Canuck grinder has taken a step after realizing what steps he had to take
Called out by Canucks head coach Rick Tocchet during training camp, Dakota Joshua has rebounded with his best-ever season in the NHL. Vancouver Canucks photo

Five per cent: it’s a small number that produces huge dividends.

Listening to athletes and coaches over the years, I’ve heard enough of them talk about that extra five per cent of effort that takes your game to another level.

It’s probably the best way to describe why Vancouver Canucks forward Dakota Joshua is now playing the best hockey of his four-year NHL career.

Joshua, if you recall, was challenged by head coach Rick Tocchet in training camp in Victoria because of his sub-standard conditioning level.

Joshua got the message loud and clear, made the necessary adjustments and now has a career-high 12 goals. Not bad considering we are not even at the All-Star break yet.

“It was definitely eye-opening,” Joshua said on being singled out by Tocchet during camp. “I was at a spot that they didn’t think I should have been at. I wasn’t aware enough that I needed to give more. It wasn’t disappointment (when it came to my reaction). It was fair and warranted and a ‘make sure it doesn’t happen again’ type of thing. I feel like the standard was different. To have this type of season, they expected a lot more out of everyone and that’s where I didn’t meet the bar to begin with.”

It wasn’t like Joshua believed his NHL career was at a crossroads, but it wasn’t exactly a vote of confidence in terms of a roster spot either.

“It was about job security. This could be it…so you’re fighting for your life (for a spot on the team) at that point,” he explained.

It wasn’t until a few days after being scratched in a game in San Jose on Nov. 2 did Joshua feel he had turned the corner.

“A week after I got scratched, it finally clicked in on what needed to be done. If I keep doing these things, good things will happen. It was just making sure I was doing all the right things and doing extra things every day to the point where they were happy and I was happy with myself,” said the 27-year-old native of Dearborn, Michigan.

A big key in regards to ‘doing all the right things’ was the extra work put in with assistant coach Mike Yeo.

“Yeosie…I have to give him credit. He helped turned my game around. We watched a lot of video and he helped me focus on a lot of things I could do better. It’s made a huge difference for me at this point of the season,” explained Joshua.

When asked what the difference was in Joshua’s game from last spring to now, Tocchet singled out a change in his commitment level — or that extra five per cent.

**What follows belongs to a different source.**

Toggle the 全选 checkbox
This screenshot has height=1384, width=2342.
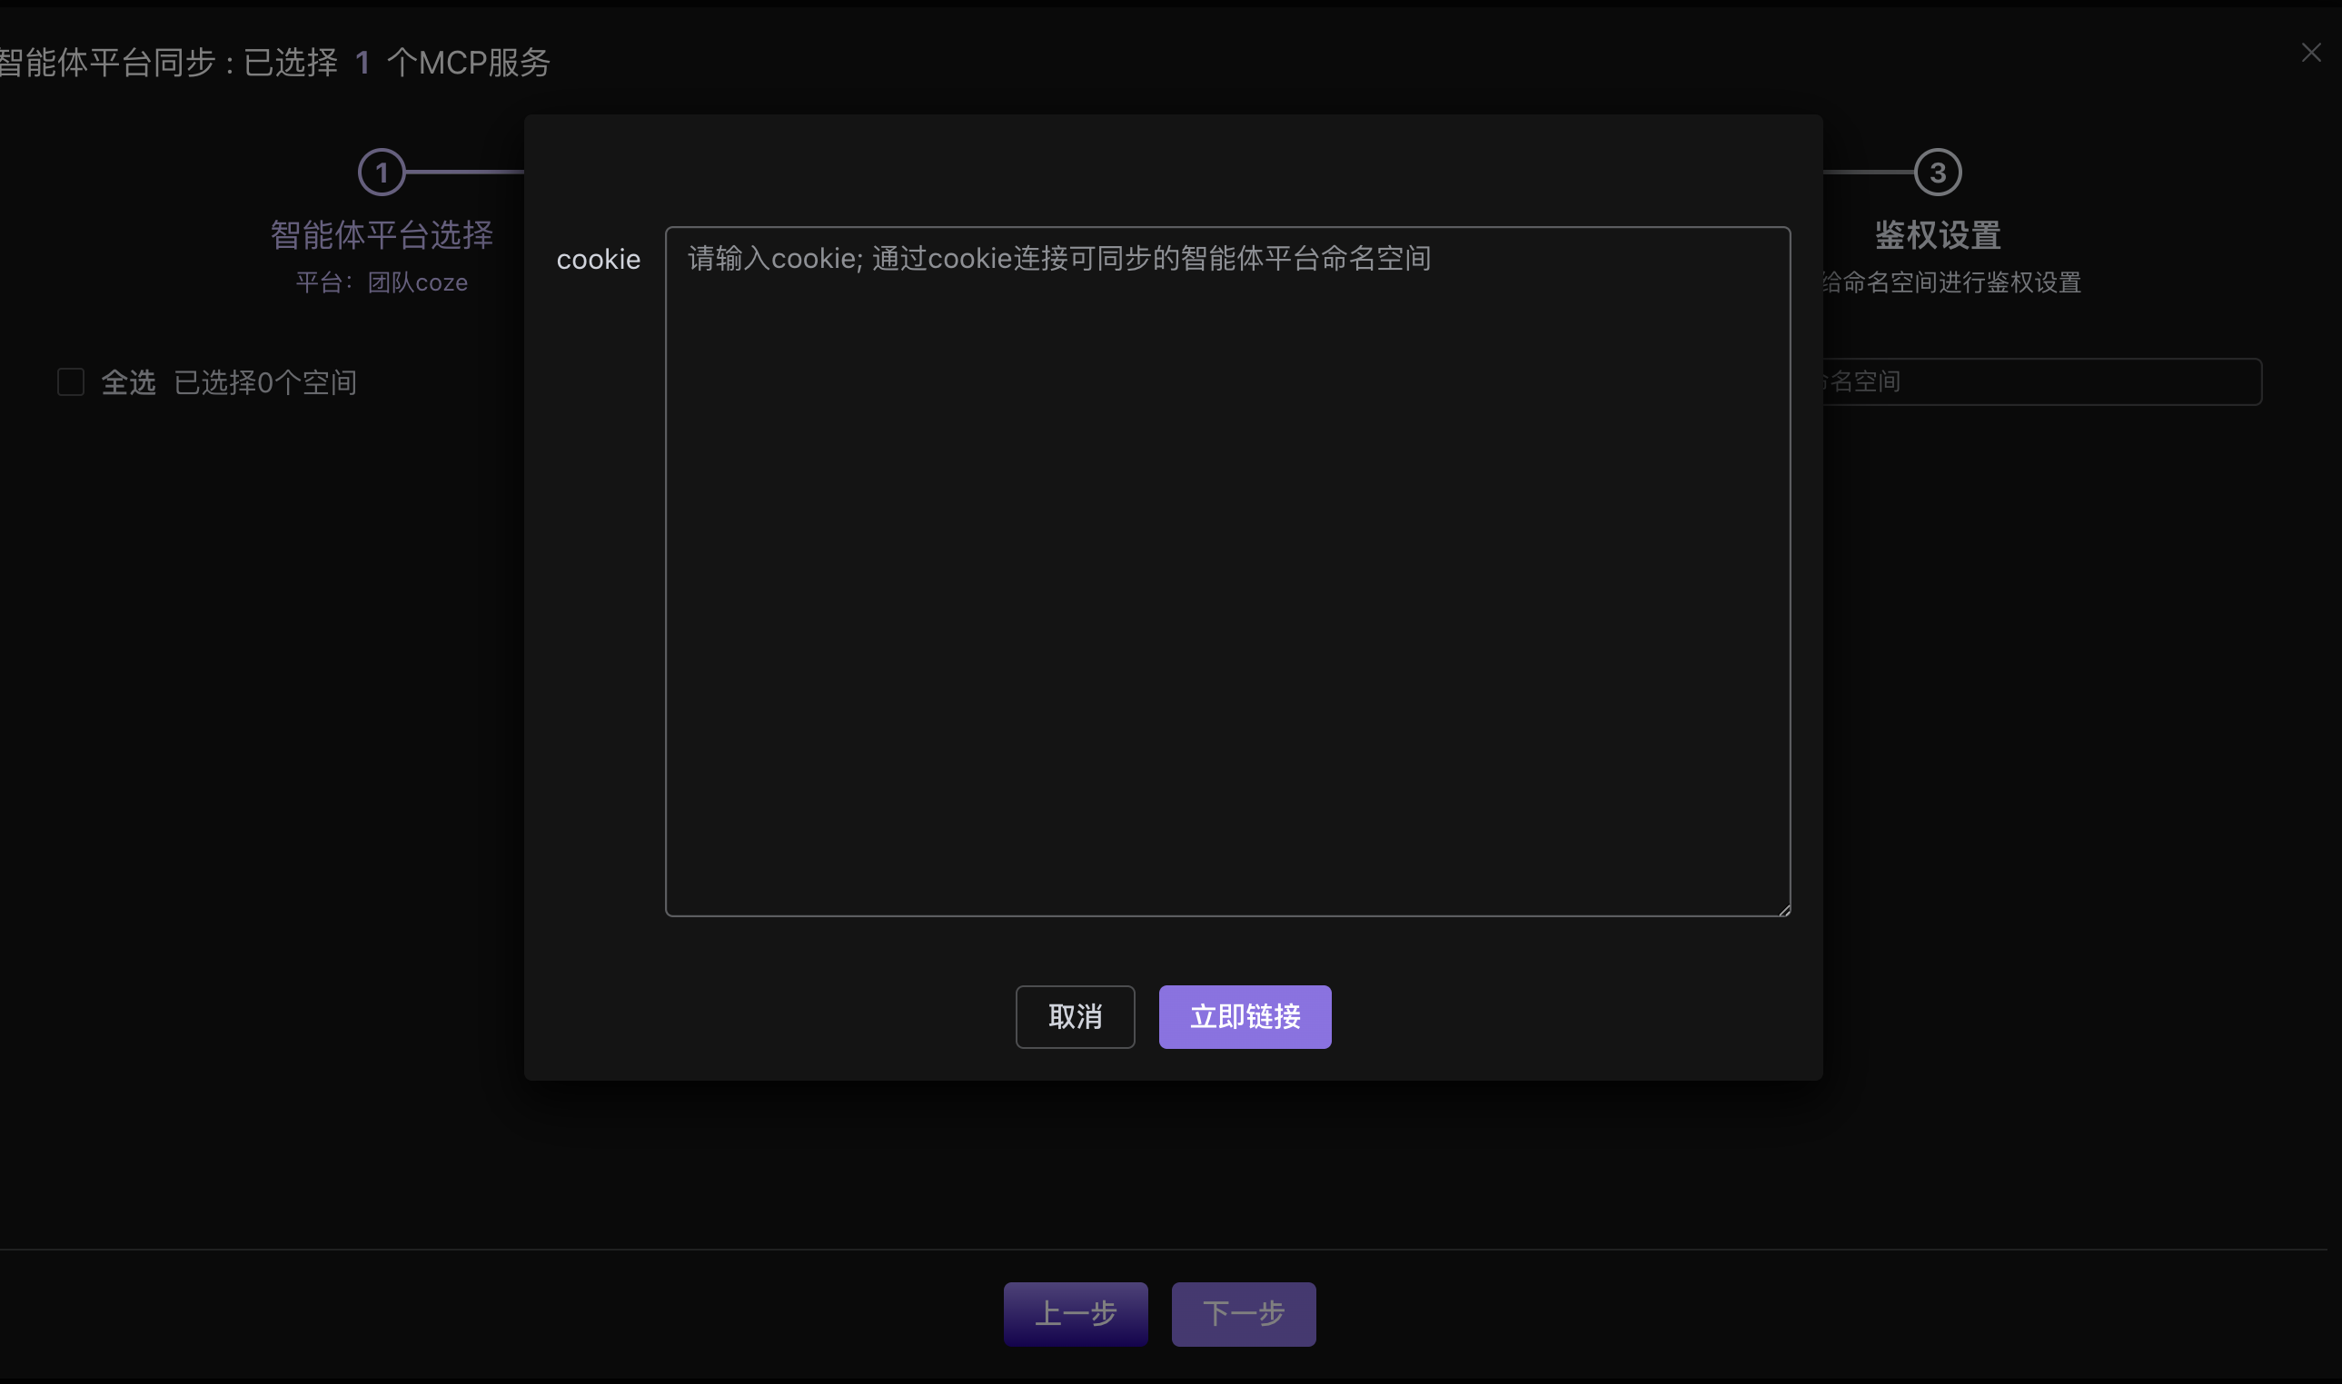[71, 382]
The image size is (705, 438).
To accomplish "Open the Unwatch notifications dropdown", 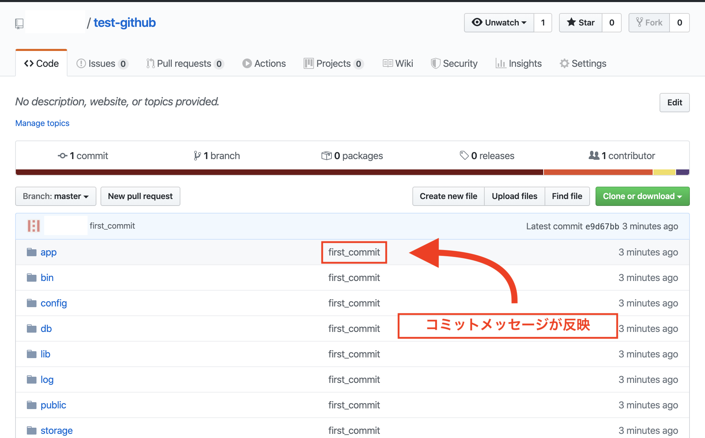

“He’s always been a committed guy but his commitment level now is a lot higher. He’s in the gym a lot or he’s on the ice with the (Sedin) twins or he’s with Yeosie or he’s in the video room. We don’t have to look for him – he comes and looks for us. Last year, maybe we had to look for him but now he’s knocking on our door and that’s a trait that I love as a self-starter. He’s a self-starter now. He’s matured into that,” stated Tocchet.

If you want to know how much trust Tocchet now has in Joshua’s game, all you have to do is look at the increased ice time Joshua is getting along with linemates Conor Garland and Teddy Blueger.

In the nine contests leading to the Nov. 2 San Jose game, Joshua had one game in which he eclipsed 15 minutes of ice time. That was the season opener in which the Canucks drubbed the Edmonton Oilers by a score of 8-1.

Since the start of December, Joshua has played in 23 games. He has exceeded 15 minutes or more of ice time in 15 of those games – including a season-high 18:10 in the 2-0 win over the Chicago Blackhawks at Rogers Arena on Monday night.

Whether it’s providing some scoring, protecting a lead late in the game or increased minutes with the first penalty-kill unit, Joshua has become a key part of the team’s success.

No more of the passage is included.